Sowohl im Gesundheitswesen als auch in der Wissenschaft ist man sich einig, dass sich Adipositas weder mit körperlicher Anstrengung noch durch die Ernährung behandeln lässt. Es gibt drei anerkannte Therapiemöglichkeiten für Menschen mit Adipositas: kognitive Verhaltenstherapie, Medikamente und Operationen. Dazu zählen etwa der Magenbypass und die metabolische Operation. Medikamente wirken sich auf die Regionen des Gehirns aus, die den Hunger kontrollieren. Bewegung und ausgewogene Ernährung können lediglich dazu beitragen, die Lebensqualität zu verbessern. Das gilt aber für die gesamte Bevölkerung, nicht nur für Menschen mit Adipositas.

„Der Ansatz der Regierung ist in mehreren Hinsichten kritikwürdig.“

CC BY-NC-ND 2.0 by Matt Love, Maura Murphy

Die Strategie der luxemburgischen Regierung ist eine völlig andere. Diese stellt in ihren Gesundheitskampagnen nämlich kontinuierlich einen Zusammenhang zwischen Adipositas-Bekämpfung und ausgewogener Ernährung her.


Absolut. Das ist einer der Punkte, über den wir mit nationalen Akteuren sprechen müssen. Die Regierung macht zum Beispiel auch viel Präventionsarbeit in puncto Adipositas. Zahlreiche Studien weisen jedoch darauf hin, dass Ernährung und körperliche Anstrengung als Präventionsmaßnahmen ungeeignet sind. Immerhin nimmt die Zahl an Menschen mit Adipositas kontinuierlich zu. Eine wichtigere Rolle spielt die Umwelt: Die Bewerbung und das Angebot von Fastfood und Junkfood etwa. Oder ein Alltag, in dem Bewegungsarmut priorisiert wird. Lohnarbeit, Schulunterricht und der motorisierte Transport tragen maßgeblich dazu bei. Aus Studien geht hervor, dass das problematischer ist als ein Mangel an sportlicher Aktivität. Es ist also dort, wo die Adipositas-Prävention von Regierungen überall auf der Welt ansetzen müsste. Keine leichte Aufgabe, Verbote von Fast-Food-Werbung etwa werden vehement von entsprechenden Lobbys bekämpft, wie es kürzlich in Großbritannien der Fall war. Was die Behandlung angeht, ist die Lage in Luxemburg besonders paradox: Adipositas-Chirurgie wird von der Krankenkasse rückerstattet, obwohl Adipositas auf legaler Ebene nicht als Krankheit anerkannt ist. In Spanien, den Niederlanden und Portugal wurde Adipositas kürzlich als Krankheit anerkannt, und zwar auch weil Organisationen, die die Interessen von Menschen mit Übergewicht vertreten, mit ihren entsprechenden Forderungen nicht lockerließen.

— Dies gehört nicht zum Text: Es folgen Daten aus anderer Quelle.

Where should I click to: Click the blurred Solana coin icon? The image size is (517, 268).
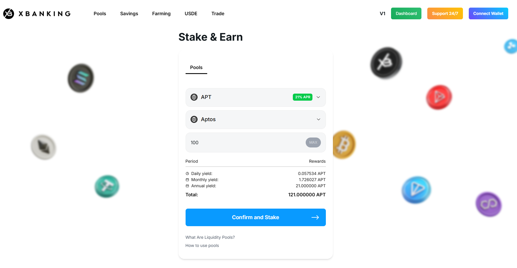point(81,78)
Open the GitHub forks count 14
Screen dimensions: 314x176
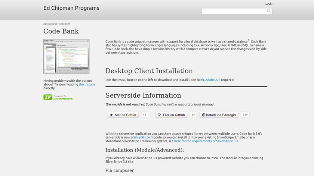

Es überrascht, dass dieses Umdenken hierzulande noch nicht stattgefunden hat. Immerhin ist es nicht so, als ob die ernährungsbezogenen Anstrengungen, um Menschen mit Übergewicht zu helfen, Früchte tragen würden. 


Der Mentalitätswechsel gestaltet sich sehr schwierig.

Copyright: Hanen Samouda

Die klinische Anthropologin und Epidemiologin Hanen Samouda hat im Jahr 2007 an der Universität Aix-Marseille zum Thema „Anthropology of health status: obesity, biometry and perceptions“ promoviert. Seit 2005 arbeitet sie am Luxembourg Institute of Health im Bereich Adipositas und Körperzusammensetzung. Ihren Fokus setzt ­Samouda auf die Entwicklung einfach benutzbarer Diagnosetools für Adipositas und von Adipositas-Management-Programmen.